Orthogonal representation learning for CATE estimation

A novel class of Neyman-orthogonal learners for causal quantities defined at the representation level

The project is built with the following Python libraries:

PyTorch
Hydra - simplified command line arguments management
MlFlow - experiments tracking
normflows - a PyTorch package for normalizing flows

Setup

Installations

First one needs to make the virtual environment and install all the requirements:

pip3 install virtualenv
python3 -m virtualenv -p python3 --always-copy venv
source venv/bin/activate
pip3 install -r requirements.txt

MlFlow Setup / Connection

To start an experiments server, run:

mlflow server --port=5000 --gunicorn-opts "--timeout 280"

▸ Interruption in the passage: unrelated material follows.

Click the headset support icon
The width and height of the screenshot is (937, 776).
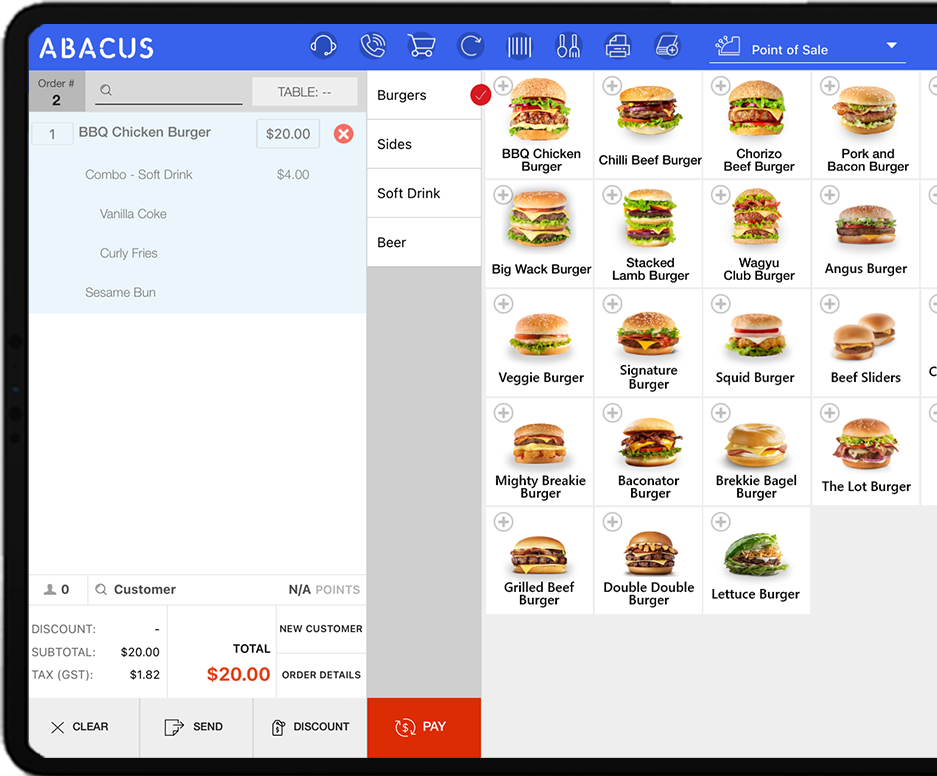click(323, 46)
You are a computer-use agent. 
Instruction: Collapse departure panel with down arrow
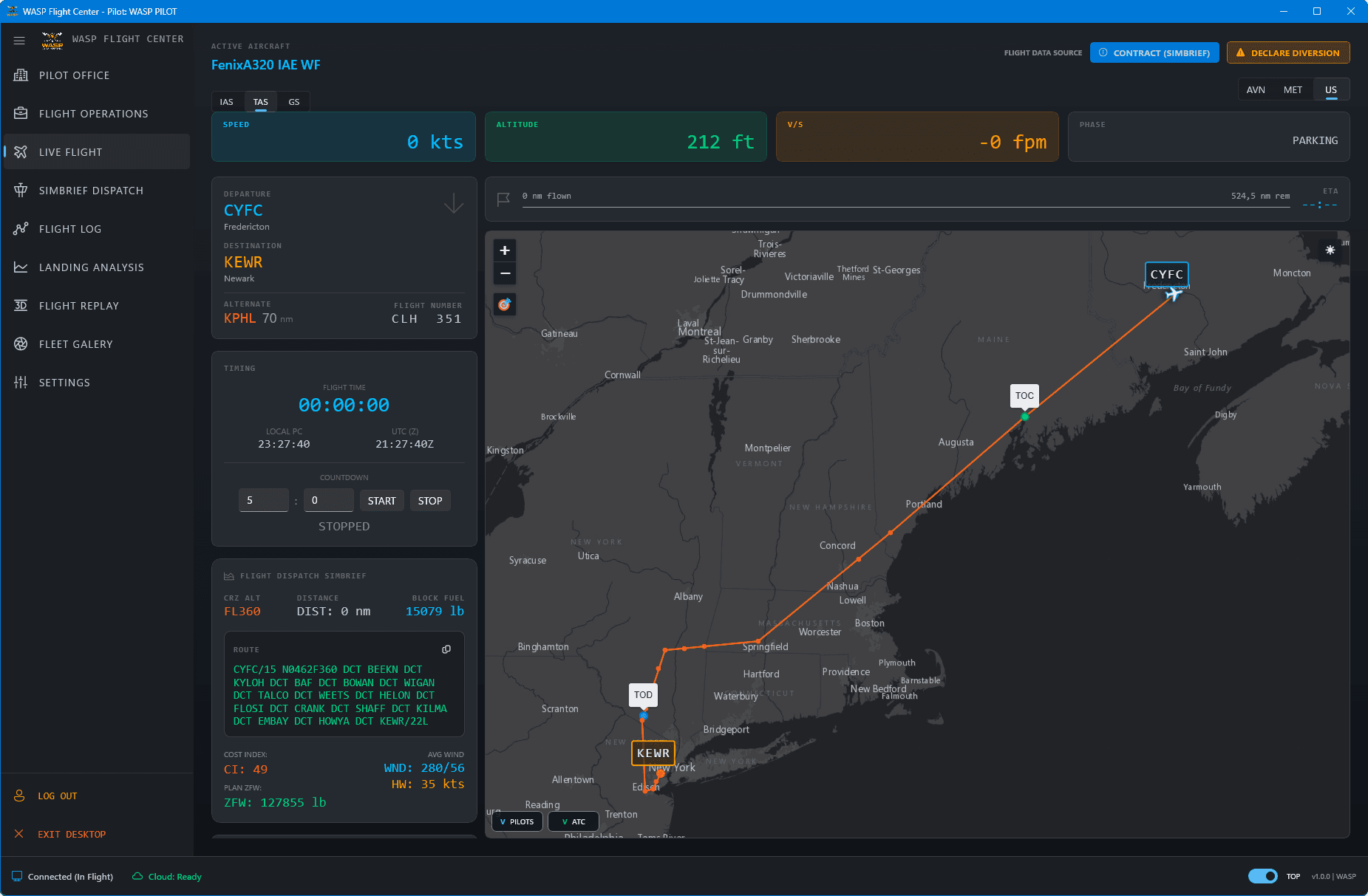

To access the MlFLow web UI with all the experiments, connect via ssh:

ssh -N -f -L localhost:5000:localhost:5000 <username>@<server-link>

Then, one can go to the local browser http://localhost:5000.

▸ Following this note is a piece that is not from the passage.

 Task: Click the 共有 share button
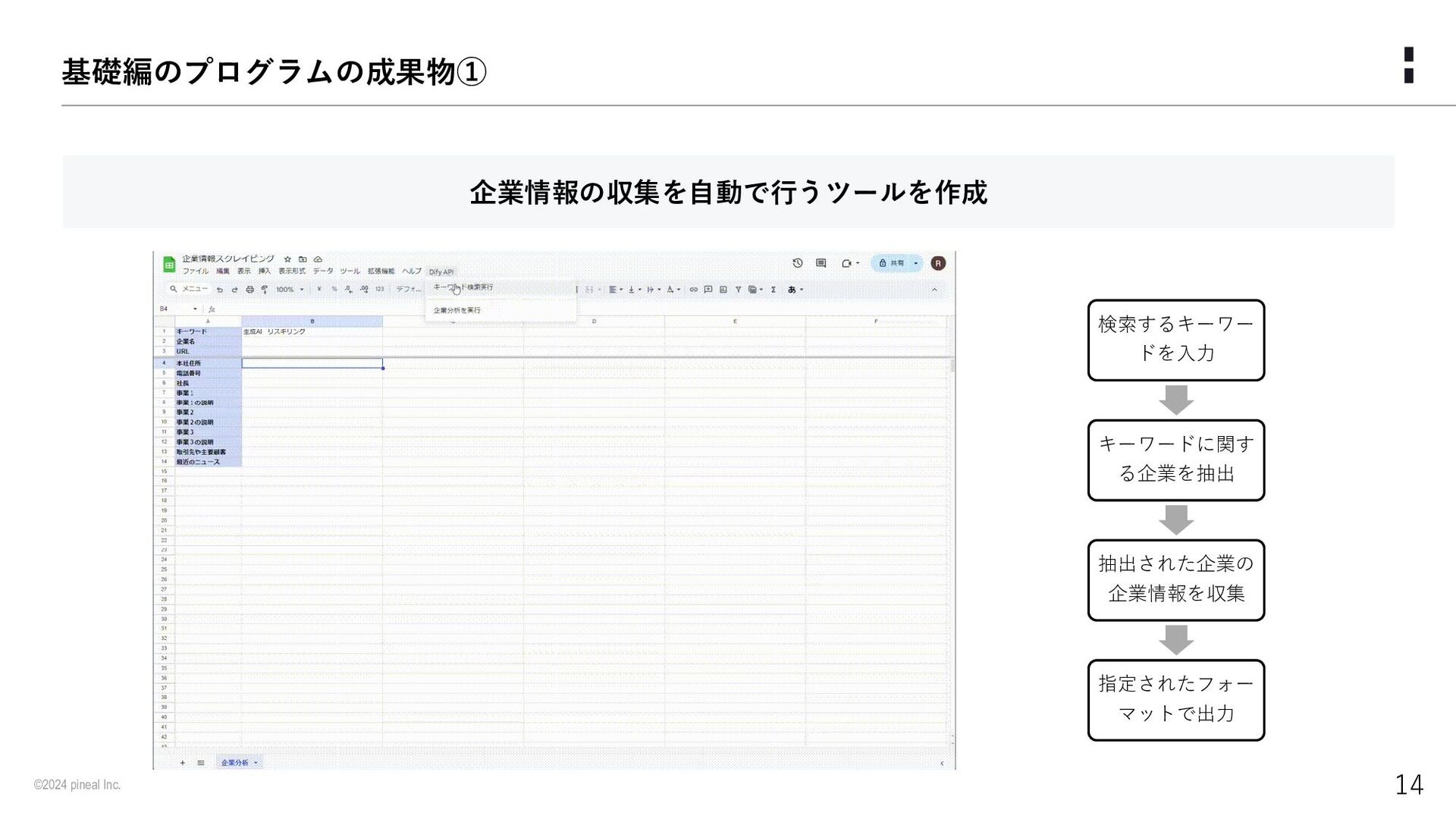(892, 263)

Semi-synthetic datasets setup

Before running semi-synthetic experiments, place datasets in the corresponding folders:

IHDP100 dataset: ihdp_npci_1-100.test.npz and ihdp_npci_1-100.train.npz to data/ihdp100/
ACIC 2016: to data/acic2016/

 ── data/acic_2016
    ├── synth_outcomes
    |   ├── zymu_<id0>.csv   
    |   ├── ... 
    │   └── zymu_<id14>.csv 
    ├── ids.csv
    └── x.csv

Experiments

The main training script is universal for different methods and datasets. For details on mandatory arguments - see the main configuration file config/config.yaml and other files in config/ folder.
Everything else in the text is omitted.